===== EXERCISE INPUT

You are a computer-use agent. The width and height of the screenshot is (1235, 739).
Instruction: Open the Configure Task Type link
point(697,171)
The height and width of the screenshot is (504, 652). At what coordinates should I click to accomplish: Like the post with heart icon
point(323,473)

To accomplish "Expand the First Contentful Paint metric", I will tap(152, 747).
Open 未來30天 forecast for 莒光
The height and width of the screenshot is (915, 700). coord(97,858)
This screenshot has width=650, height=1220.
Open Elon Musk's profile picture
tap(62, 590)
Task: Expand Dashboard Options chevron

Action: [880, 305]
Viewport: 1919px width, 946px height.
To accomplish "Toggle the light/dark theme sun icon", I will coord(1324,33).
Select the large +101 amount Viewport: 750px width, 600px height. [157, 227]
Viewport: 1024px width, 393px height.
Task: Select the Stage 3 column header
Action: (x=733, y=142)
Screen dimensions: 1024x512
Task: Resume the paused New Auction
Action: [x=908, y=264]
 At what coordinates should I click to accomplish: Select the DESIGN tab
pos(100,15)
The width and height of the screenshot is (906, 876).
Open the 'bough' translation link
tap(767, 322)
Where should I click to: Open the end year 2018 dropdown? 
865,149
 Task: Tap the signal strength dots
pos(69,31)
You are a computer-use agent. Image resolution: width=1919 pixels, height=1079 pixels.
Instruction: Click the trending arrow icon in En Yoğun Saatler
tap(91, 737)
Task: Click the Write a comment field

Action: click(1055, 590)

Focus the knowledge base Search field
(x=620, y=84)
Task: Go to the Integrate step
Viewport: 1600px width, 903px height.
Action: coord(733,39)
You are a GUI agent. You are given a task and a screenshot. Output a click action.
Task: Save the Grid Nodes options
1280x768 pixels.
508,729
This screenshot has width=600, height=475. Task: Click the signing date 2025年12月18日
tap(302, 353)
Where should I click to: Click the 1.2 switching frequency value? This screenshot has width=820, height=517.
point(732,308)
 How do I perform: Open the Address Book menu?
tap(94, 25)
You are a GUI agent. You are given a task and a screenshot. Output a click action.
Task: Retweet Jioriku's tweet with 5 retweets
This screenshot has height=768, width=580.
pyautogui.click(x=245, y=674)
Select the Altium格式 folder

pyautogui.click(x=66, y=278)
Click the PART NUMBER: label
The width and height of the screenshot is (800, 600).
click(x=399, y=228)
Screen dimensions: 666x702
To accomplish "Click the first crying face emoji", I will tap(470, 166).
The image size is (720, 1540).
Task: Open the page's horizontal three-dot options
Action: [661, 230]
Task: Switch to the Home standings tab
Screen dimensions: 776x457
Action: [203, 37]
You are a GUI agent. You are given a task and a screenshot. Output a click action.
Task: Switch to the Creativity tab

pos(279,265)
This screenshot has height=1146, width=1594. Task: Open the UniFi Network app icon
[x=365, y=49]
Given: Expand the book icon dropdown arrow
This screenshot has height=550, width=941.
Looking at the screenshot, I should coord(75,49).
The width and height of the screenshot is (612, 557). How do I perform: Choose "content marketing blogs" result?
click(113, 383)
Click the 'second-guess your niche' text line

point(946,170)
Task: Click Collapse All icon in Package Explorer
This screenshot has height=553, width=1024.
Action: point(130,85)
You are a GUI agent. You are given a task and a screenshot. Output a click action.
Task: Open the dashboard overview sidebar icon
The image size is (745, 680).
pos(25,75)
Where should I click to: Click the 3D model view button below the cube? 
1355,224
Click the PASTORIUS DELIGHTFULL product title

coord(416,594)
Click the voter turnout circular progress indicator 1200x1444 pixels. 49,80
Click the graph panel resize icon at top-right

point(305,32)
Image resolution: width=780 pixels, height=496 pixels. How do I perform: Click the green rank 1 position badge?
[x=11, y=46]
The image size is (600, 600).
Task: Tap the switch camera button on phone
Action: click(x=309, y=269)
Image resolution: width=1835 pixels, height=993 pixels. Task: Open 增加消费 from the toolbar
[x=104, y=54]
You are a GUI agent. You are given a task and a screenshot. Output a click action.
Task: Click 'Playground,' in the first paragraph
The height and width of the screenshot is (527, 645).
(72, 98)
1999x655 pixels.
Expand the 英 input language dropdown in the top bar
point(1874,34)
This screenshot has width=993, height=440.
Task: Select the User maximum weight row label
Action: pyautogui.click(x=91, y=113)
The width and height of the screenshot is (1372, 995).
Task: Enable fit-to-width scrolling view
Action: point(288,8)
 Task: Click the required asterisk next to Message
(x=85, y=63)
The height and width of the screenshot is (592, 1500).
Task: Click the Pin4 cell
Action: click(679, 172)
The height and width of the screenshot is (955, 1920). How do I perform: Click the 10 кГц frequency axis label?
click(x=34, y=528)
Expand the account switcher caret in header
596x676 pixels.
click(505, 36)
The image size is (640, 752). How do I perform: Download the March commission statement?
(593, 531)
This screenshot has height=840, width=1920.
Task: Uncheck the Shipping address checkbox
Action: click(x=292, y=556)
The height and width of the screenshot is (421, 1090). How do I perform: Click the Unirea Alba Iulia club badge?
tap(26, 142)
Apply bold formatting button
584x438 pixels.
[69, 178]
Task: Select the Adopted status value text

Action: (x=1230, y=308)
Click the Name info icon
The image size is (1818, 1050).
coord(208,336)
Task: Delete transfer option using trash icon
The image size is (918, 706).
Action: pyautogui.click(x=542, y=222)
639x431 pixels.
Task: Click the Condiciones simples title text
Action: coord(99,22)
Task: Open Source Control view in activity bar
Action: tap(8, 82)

==========

Each record is to be given again in full, exactly as it reads.

■ **TASK RESULT**
You are a computer-use agent. The width and height of the screenshot is (1235, 739).
Instruction: Open the Configure Task Type link
point(697,171)
The height and width of the screenshot is (504, 652). At what coordinates should I click to accomplish: Like the post with heart icon
point(323,473)

To accomplish "Expand the First Contentful Paint metric", I will tap(152, 747).
Open 未來30天 forecast for 莒光
The height and width of the screenshot is (915, 700). coord(97,858)
This screenshot has width=650, height=1220.
Open Elon Musk's profile picture
tap(62, 590)
Task: Expand Dashboard Options chevron

Action: [880, 305]
Viewport: 1919px width, 946px height.
To accomplish "Toggle the light/dark theme sun icon", I will coord(1324,33).
Select the large +101 amount Viewport: 750px width, 600px height. [157, 227]
Viewport: 1024px width, 393px height.
Task: Select the Stage 3 column header
Action: (x=733, y=142)
Screen dimensions: 1024x512
Task: Resume the paused New Auction
Action: [x=908, y=264]
 At what coordinates should I click to accomplish: Select the DESIGN tab
pos(100,15)
The width and height of the screenshot is (906, 876).
Open the 'bough' translation link
tap(767, 322)
Where should I click to: Open the end year 2018 dropdown? 
865,149
 Task: Tap the signal strength dots
pos(69,31)
You are a computer-use agent. Image resolution: width=1919 pixels, height=1079 pixels.
Instruction: Click the trending arrow icon in En Yoğun Saatler
tap(91, 737)
Task: Click the Write a comment field

Action: click(1055, 590)

Focus the knowledge base Search field
(x=620, y=84)
Task: Go to the Integrate step
Viewport: 1600px width, 903px height.
Action: coord(733,39)
You are a GUI agent. You are given a task and a screenshot. Output a click action.
Task: Save the Grid Nodes options
1280x768 pixels.
508,729
This screenshot has width=600, height=475. Task: Click the signing date 2025年12月18日
tap(302, 353)
Where should I click to: Click the 1.2 switching frequency value? This screenshot has width=820, height=517.
point(732,308)
 How do I perform: Open the Address Book menu?
tap(94, 25)
You are a GUI agent. You are given a task and a screenshot. Output a click action.
Task: Retweet Jioriku's tweet with 5 retweets
This screenshot has height=768, width=580.
pyautogui.click(x=245, y=674)
Select the Altium格式 folder

pyautogui.click(x=66, y=278)
Click the PART NUMBER: label
The width and height of the screenshot is (800, 600).
click(x=399, y=228)
Screen dimensions: 666x702
To accomplish "Click the first crying face emoji", I will tap(470, 166).
The image size is (720, 1540).
Task: Open the page's horizontal three-dot options
Action: [661, 230]
Task: Switch to the Home standings tab
Screen dimensions: 776x457
Action: [203, 37]
You are a GUI agent. You are given a task and a screenshot. Output a click action.
Task: Switch to the Creativity tab

pos(279,265)
This screenshot has height=1146, width=1594. Task: Open the UniFi Network app icon
[x=365, y=49]
Given: Expand the book icon dropdown arrow
This screenshot has height=550, width=941.
Looking at the screenshot, I should coord(75,49).
The width and height of the screenshot is (612, 557). How do I perform: Choose "content marketing blogs" result?
click(113, 383)
Click the 'second-guess your niche' text line

point(946,170)
Task: Click Collapse All icon in Package Explorer
This screenshot has height=553, width=1024.
Action: point(130,85)
You are a GUI agent. You are given a task and a screenshot. Output a click action.
Task: Open the dashboard overview sidebar icon
The image size is (745, 680).
pos(25,75)
Where should I click to: Click the 3D model view button below the cube? 
1355,224
Click the PASTORIUS DELIGHTFULL product title

coord(416,594)
Click the voter turnout circular progress indicator 1200x1444 pixels. 49,80
Click the graph panel resize icon at top-right

point(305,32)
Image resolution: width=780 pixels, height=496 pixels. How do I perform: Click the green rank 1 position badge?
[x=11, y=46]
The image size is (600, 600).
Task: Tap the switch camera button on phone
Action: click(x=309, y=269)
Image resolution: width=1835 pixels, height=993 pixels. Task: Open 增加消费 from the toolbar
[x=104, y=54]
You are a GUI agent. You are given a task and a screenshot. Output a click action.
Task: Click 'Playground,' in the first paragraph
The height and width of the screenshot is (527, 645).
(72, 98)
1999x655 pixels.
Expand the 英 input language dropdown in the top bar
point(1874,34)
This screenshot has width=993, height=440.
Task: Select the User maximum weight row label
Action: pyautogui.click(x=91, y=113)
The width and height of the screenshot is (1372, 995).
Task: Enable fit-to-width scrolling view
Action: point(288,8)
 Task: Click the required asterisk next to Message
(x=85, y=63)
The height and width of the screenshot is (592, 1500).
Task: Click the Pin4 cell
Action: click(679, 172)
The height and width of the screenshot is (955, 1920). How do I perform: Click the 10 кГц frequency axis label?
click(x=34, y=528)
Expand the account switcher caret in header
596x676 pixels.
click(505, 36)
The image size is (640, 752). How do I perform: Download the March commission statement?
(593, 531)
This screenshot has height=840, width=1920.
Task: Uncheck the Shipping address checkbox
Action: click(x=292, y=556)
The height and width of the screenshot is (421, 1090). How do I perform: Click the Unirea Alba Iulia club badge?
tap(26, 142)
Apply bold formatting button
584x438 pixels.
[69, 178]
Task: Select the Adopted status value text

Action: (x=1230, y=308)
Click the Name info icon
The image size is (1818, 1050).
coord(208,336)
Task: Delete transfer option using trash icon
The image size is (918, 706).
Action: pyautogui.click(x=542, y=222)
639x431 pixels.
Task: Click the Condiciones simples title text
Action: coord(99,22)
Task: Open Source Control view in activity bar
Action: tap(8, 82)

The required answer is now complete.